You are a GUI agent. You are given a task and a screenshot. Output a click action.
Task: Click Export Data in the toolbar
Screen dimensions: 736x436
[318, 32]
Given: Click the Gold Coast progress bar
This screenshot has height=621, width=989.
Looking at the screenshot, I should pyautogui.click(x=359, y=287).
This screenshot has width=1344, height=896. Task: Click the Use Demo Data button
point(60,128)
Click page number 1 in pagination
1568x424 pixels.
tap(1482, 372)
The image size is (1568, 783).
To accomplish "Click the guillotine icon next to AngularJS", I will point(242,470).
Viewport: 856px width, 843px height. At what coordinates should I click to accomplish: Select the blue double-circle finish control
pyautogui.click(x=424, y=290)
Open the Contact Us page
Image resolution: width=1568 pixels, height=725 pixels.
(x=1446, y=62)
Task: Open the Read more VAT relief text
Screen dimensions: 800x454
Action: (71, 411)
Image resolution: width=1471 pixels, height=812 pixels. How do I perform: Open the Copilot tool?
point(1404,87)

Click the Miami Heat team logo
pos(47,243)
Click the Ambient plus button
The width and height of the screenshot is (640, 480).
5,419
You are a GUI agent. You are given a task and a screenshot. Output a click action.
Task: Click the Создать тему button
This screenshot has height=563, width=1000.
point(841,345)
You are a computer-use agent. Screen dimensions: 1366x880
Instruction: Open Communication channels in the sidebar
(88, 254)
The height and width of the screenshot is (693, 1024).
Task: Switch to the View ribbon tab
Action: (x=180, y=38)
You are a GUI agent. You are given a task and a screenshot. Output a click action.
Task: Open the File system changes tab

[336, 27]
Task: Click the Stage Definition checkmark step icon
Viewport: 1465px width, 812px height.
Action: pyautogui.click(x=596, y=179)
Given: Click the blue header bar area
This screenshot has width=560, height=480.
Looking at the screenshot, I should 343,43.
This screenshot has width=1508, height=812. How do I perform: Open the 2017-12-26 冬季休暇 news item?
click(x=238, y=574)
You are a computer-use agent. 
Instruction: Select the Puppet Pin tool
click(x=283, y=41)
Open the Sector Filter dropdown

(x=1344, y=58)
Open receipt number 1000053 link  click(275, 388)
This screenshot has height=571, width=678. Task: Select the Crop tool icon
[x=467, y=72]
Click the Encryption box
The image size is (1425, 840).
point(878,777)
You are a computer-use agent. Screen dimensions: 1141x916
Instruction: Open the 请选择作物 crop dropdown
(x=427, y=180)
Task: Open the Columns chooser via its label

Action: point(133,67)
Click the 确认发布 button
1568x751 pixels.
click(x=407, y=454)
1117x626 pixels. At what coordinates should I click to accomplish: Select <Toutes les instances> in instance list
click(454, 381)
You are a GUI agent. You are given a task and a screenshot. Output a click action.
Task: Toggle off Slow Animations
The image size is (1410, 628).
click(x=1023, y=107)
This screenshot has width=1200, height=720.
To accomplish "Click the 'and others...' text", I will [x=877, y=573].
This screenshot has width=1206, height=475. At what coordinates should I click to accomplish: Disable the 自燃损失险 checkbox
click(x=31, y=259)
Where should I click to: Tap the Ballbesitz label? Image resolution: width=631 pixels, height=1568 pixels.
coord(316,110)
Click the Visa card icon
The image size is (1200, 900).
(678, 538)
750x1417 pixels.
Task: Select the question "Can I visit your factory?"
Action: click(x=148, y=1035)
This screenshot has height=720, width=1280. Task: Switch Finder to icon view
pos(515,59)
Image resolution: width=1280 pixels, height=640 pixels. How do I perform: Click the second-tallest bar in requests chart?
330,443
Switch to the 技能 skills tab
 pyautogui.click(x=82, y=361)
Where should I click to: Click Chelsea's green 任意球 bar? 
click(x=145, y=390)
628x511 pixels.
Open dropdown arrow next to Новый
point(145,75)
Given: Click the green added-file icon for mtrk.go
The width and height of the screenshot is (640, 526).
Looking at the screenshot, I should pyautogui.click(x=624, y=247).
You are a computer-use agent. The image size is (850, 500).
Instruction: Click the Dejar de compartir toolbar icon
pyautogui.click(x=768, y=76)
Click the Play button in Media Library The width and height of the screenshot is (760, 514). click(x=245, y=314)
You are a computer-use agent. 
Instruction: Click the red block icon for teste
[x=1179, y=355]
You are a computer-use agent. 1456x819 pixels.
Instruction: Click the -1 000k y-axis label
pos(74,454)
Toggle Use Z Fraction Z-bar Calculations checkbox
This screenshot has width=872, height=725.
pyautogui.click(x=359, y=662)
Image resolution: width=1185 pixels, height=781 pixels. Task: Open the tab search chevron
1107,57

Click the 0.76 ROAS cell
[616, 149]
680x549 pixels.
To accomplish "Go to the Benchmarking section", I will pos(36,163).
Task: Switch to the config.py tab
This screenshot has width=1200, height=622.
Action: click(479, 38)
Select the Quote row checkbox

--------------------

Copy all of the entries above word for word, with no changes.

_Exercise response_.
You are a GUI agent. You are given a task and a screenshot. Output a click action.
Task: Click Export Data in the toolbar
Screen dimensions: 736x436
[318, 32]
Given: Click the Gold Coast progress bar
This screenshot has height=621, width=989.
Looking at the screenshot, I should pyautogui.click(x=359, y=287).
This screenshot has width=1344, height=896. Task: Click the Use Demo Data button
point(60,128)
Click page number 1 in pagination
1568x424 pixels.
tap(1482, 372)
The image size is (1568, 783).
To accomplish "Click the guillotine icon next to AngularJS", I will point(242,470).
Viewport: 856px width, 843px height. At what coordinates should I click to accomplish: Select the blue double-circle finish control
pyautogui.click(x=424, y=290)
Open the Contact Us page
Image resolution: width=1568 pixels, height=725 pixels.
(x=1446, y=62)
Task: Open the Read more VAT relief text
Screen dimensions: 800x454
Action: (71, 411)
Image resolution: width=1471 pixels, height=812 pixels. How do I perform: Open the Copilot tool?
point(1404,87)

Click the Miami Heat team logo
pos(47,243)
Click the Ambient plus button
The width and height of the screenshot is (640, 480).
5,419
You are a GUI agent. You are given a task and a screenshot. Output a click action.
Task: Click the Создать тему button
This screenshot has height=563, width=1000.
point(841,345)
You are a computer-use agent. Screen dimensions: 1366x880
Instruction: Open Communication channels in the sidebar
(88, 254)
The height and width of the screenshot is (693, 1024).
Task: Switch to the View ribbon tab
Action: (x=180, y=38)
You are a GUI agent. You are given a task and a screenshot. Output a click action.
Task: Open the File system changes tab

[336, 27]
Task: Click the Stage Definition checkmark step icon
Viewport: 1465px width, 812px height.
Action: pyautogui.click(x=596, y=179)
Given: Click the blue header bar area
This screenshot has width=560, height=480.
Looking at the screenshot, I should 343,43.
This screenshot has width=1508, height=812. How do I perform: Open the 2017-12-26 冬季休暇 news item?
click(x=238, y=574)
You are a computer-use agent. 
Instruction: Select the Puppet Pin tool
click(x=283, y=41)
Open the Sector Filter dropdown

(x=1344, y=58)
Open receipt number 1000053 link  click(275, 388)
This screenshot has height=571, width=678. Task: Select the Crop tool icon
[x=467, y=72]
Click the Encryption box
The image size is (1425, 840).
point(878,777)
You are a computer-use agent. Screen dimensions: 1141x916
Instruction: Open the 请选择作物 crop dropdown
(x=427, y=180)
Task: Open the Columns chooser via its label

Action: point(133,67)
Click the 确认发布 button
1568x751 pixels.
click(x=407, y=454)
1117x626 pixels. At what coordinates should I click to accomplish: Select <Toutes les instances> in instance list
click(454, 381)
You are a GUI agent. You are given a task and a screenshot. Output a click action.
Task: Toggle off Slow Animations
The image size is (1410, 628).
click(x=1023, y=107)
This screenshot has width=1200, height=720.
To accomplish "Click the 'and others...' text", I will [x=877, y=573].
This screenshot has width=1206, height=475. At what coordinates should I click to accomplish: Disable the 自燃损失险 checkbox
click(x=31, y=259)
Where should I click to: Tap the Ballbesitz label? Image resolution: width=631 pixels, height=1568 pixels.
coord(316,110)
Click the Visa card icon
The image size is (1200, 900).
(678, 538)
750x1417 pixels.
Task: Select the question "Can I visit your factory?"
Action: click(x=148, y=1035)
This screenshot has height=720, width=1280. Task: Switch Finder to icon view
pos(515,59)
Image resolution: width=1280 pixels, height=640 pixels. How do I perform: Click the second-tallest bar in requests chart?
330,443
Switch to the 技能 skills tab
 pyautogui.click(x=82, y=361)
Where should I click to: Click Chelsea's green 任意球 bar? 
click(x=145, y=390)
628x511 pixels.
Open dropdown arrow next to Новый
point(145,75)
Given: Click the green added-file icon for mtrk.go
The width and height of the screenshot is (640, 526).
Looking at the screenshot, I should pyautogui.click(x=624, y=247).
You are a computer-use agent. The image size is (850, 500).
Instruction: Click the Dejar de compartir toolbar icon
pyautogui.click(x=768, y=76)
Click the Play button in Media Library The width and height of the screenshot is (760, 514). click(x=245, y=314)
You are a computer-use agent. 
Instruction: Click the red block icon for teste
[x=1179, y=355]
You are a computer-use agent. 1456x819 pixels.
Instruction: Click the -1 000k y-axis label
pos(74,454)
Toggle Use Z Fraction Z-bar Calculations checkbox
This screenshot has width=872, height=725.
pyautogui.click(x=359, y=662)
Image resolution: width=1185 pixels, height=781 pixels. Task: Open the tab search chevron
1107,57

Click the 0.76 ROAS cell
[616, 149]
680x549 pixels.
To accomplish "Go to the Benchmarking section", I will pos(36,163).
Task: Switch to the config.py tab
This screenshot has width=1200, height=622.
Action: click(479, 38)
Select the Quote row checkbox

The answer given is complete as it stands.